### Records shown
========================

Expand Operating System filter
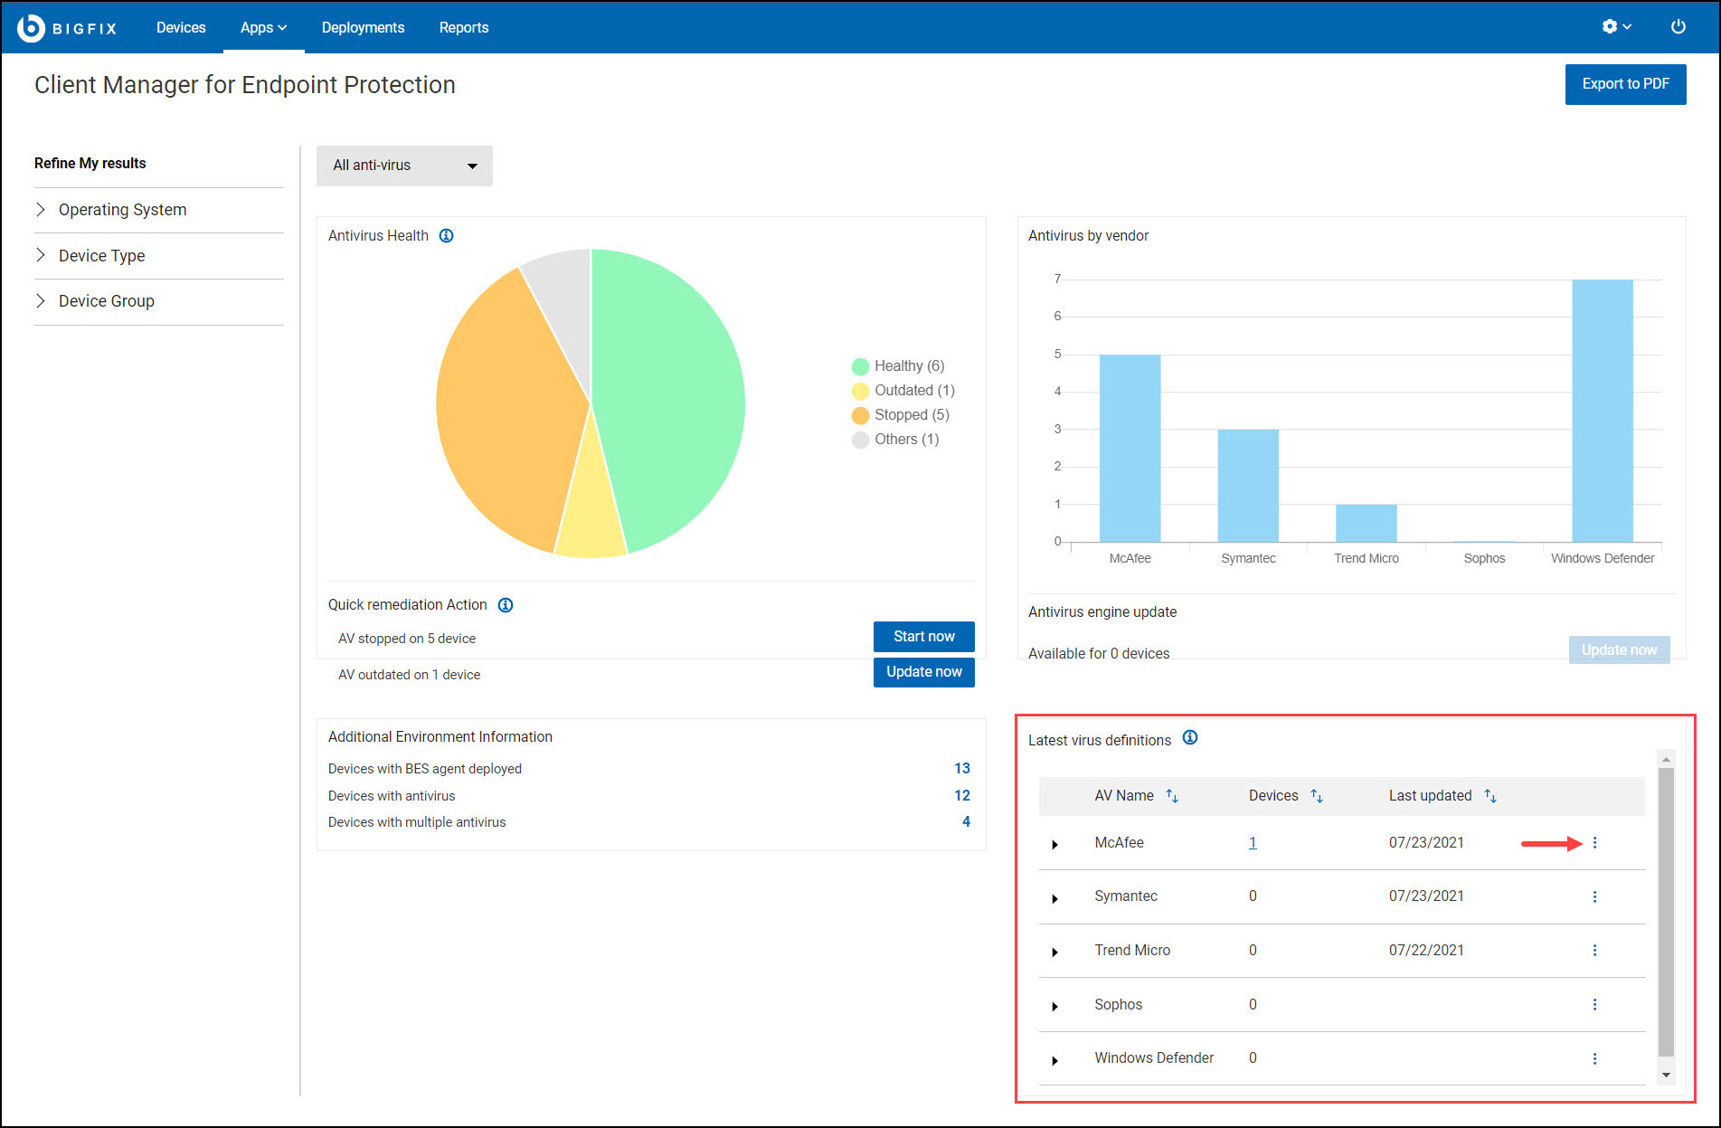The width and height of the screenshot is (1721, 1128). pyautogui.click(x=122, y=210)
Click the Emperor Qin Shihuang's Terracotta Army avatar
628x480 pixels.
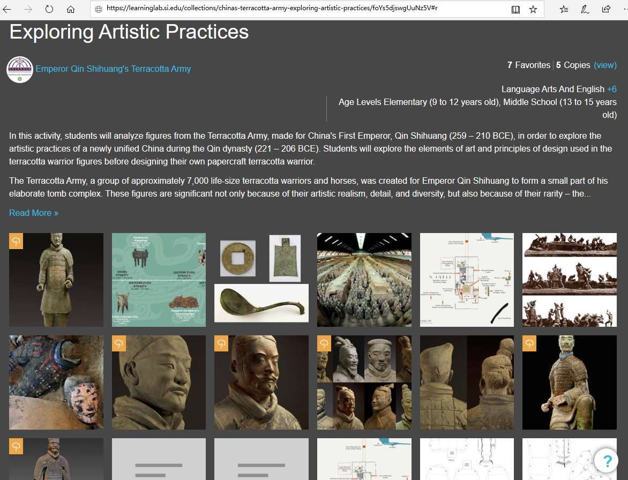pyautogui.click(x=20, y=69)
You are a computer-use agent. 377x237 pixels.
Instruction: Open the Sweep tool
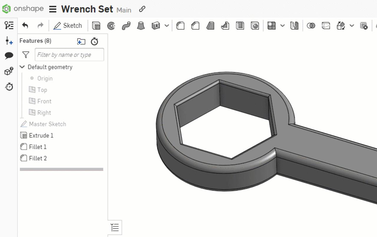[x=125, y=26]
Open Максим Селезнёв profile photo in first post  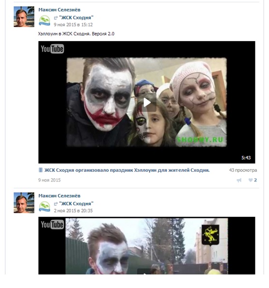click(x=24, y=17)
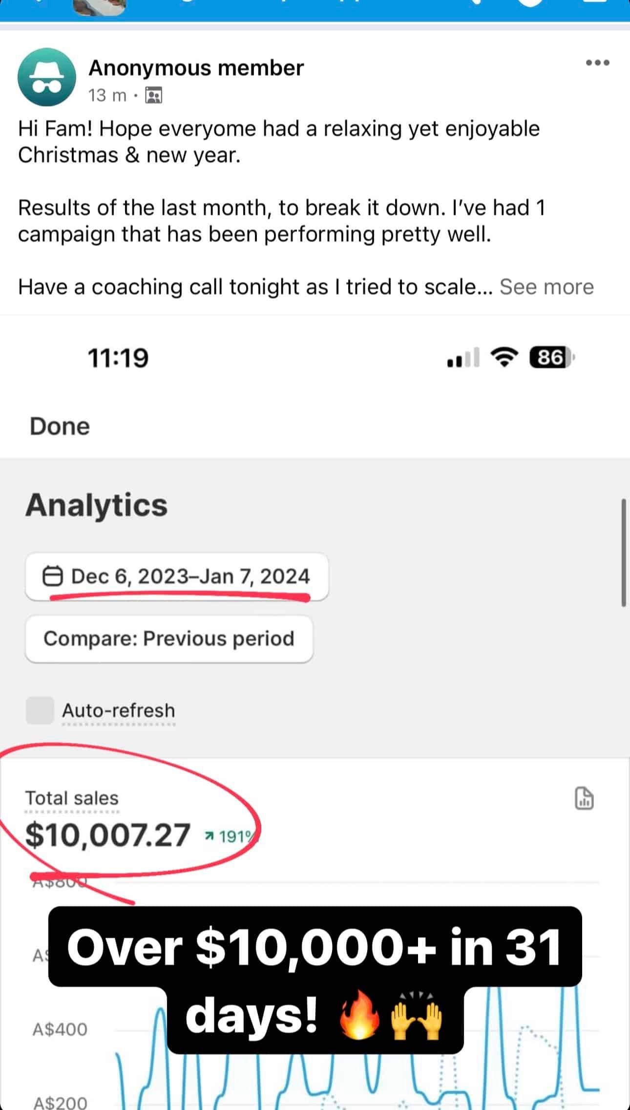Click the 13 m post timestamp

pyautogui.click(x=107, y=95)
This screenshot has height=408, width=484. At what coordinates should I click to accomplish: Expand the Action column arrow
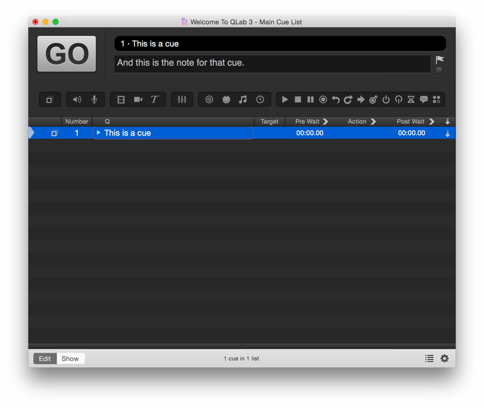373,122
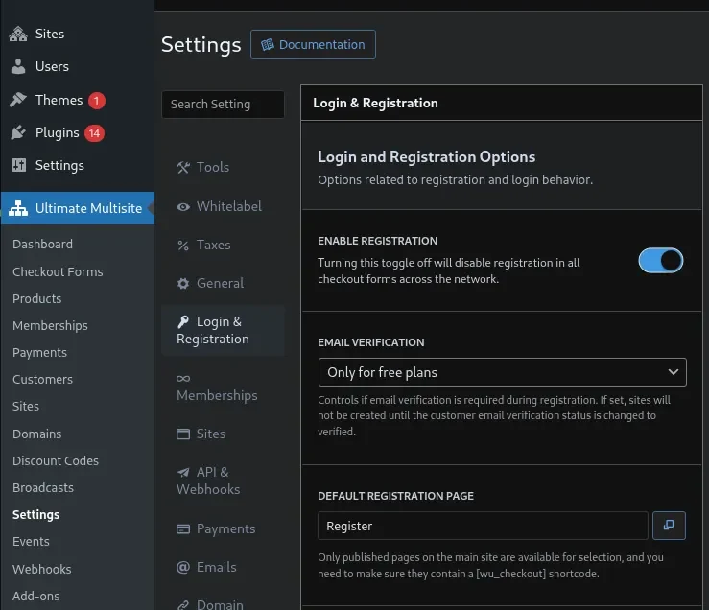
Task: Click the Search Setting input field
Action: (x=223, y=104)
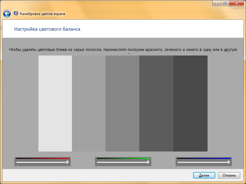246x184 pixels.
Task: Maximize the calibration window
Action: point(225,3)
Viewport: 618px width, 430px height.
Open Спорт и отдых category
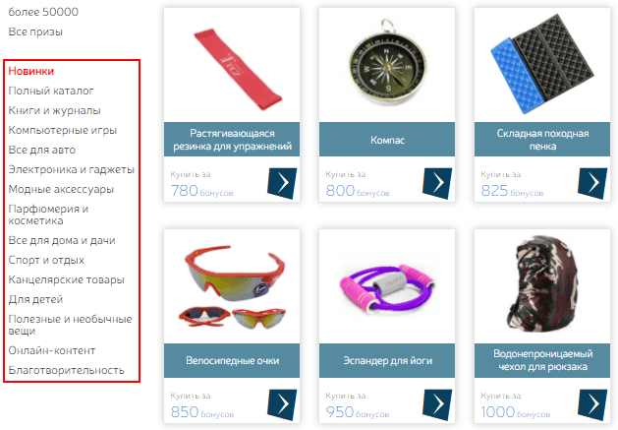click(46, 260)
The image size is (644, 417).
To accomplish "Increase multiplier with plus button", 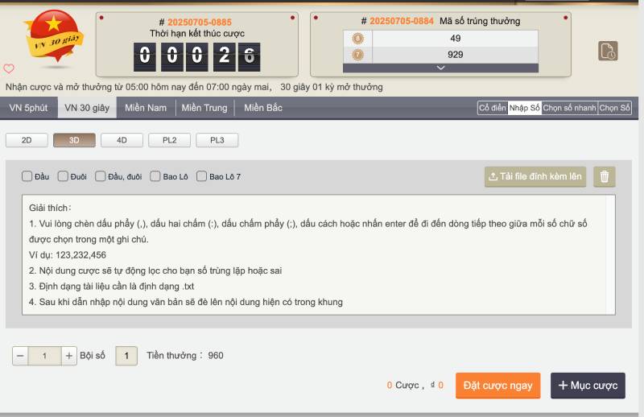I will (x=69, y=355).
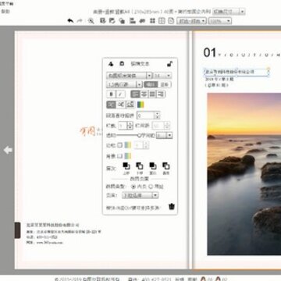281x281 pixels.
Task: Click the trash bin icon in the text panel
Action: pos(172,207)
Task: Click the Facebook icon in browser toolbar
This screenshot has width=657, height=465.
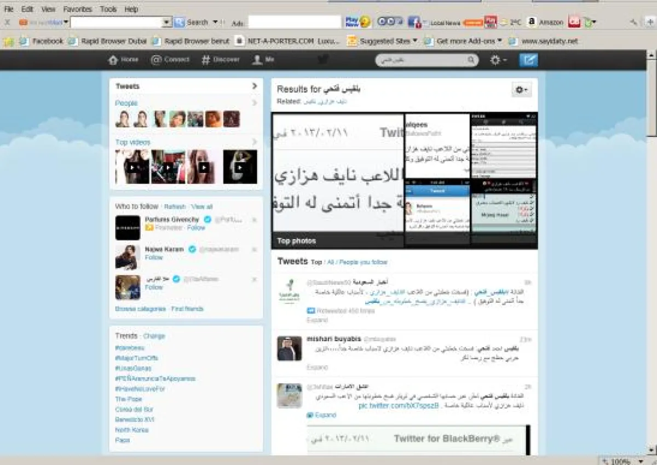Action: coord(414,22)
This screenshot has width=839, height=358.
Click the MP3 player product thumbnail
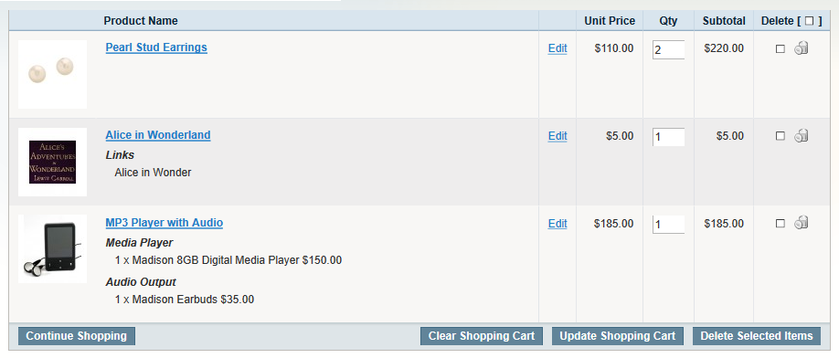[52, 249]
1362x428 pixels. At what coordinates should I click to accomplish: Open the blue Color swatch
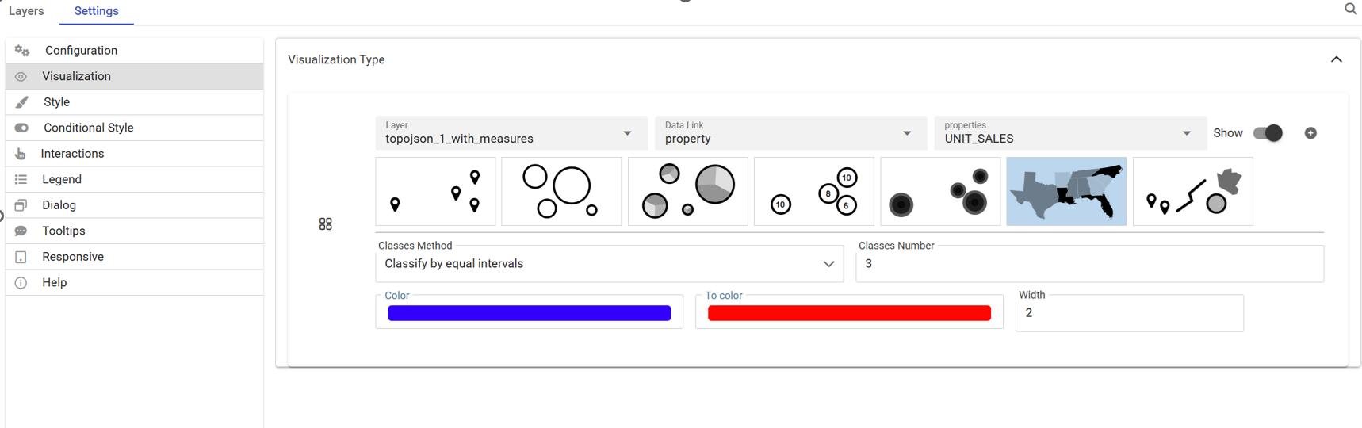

========================

### Exercise aim
Restate word for word the lines running from the one with "This screenshot has width=839, height=358." to the end of the entries; pictures are to be left out.

### Exercise answer
This screenshot has width=839, height=358.
Click the MP3 player product thumbnail
[52, 249]
1362x428 pixels. At what coordinates should I click to accomplish: Open the blue Color swatch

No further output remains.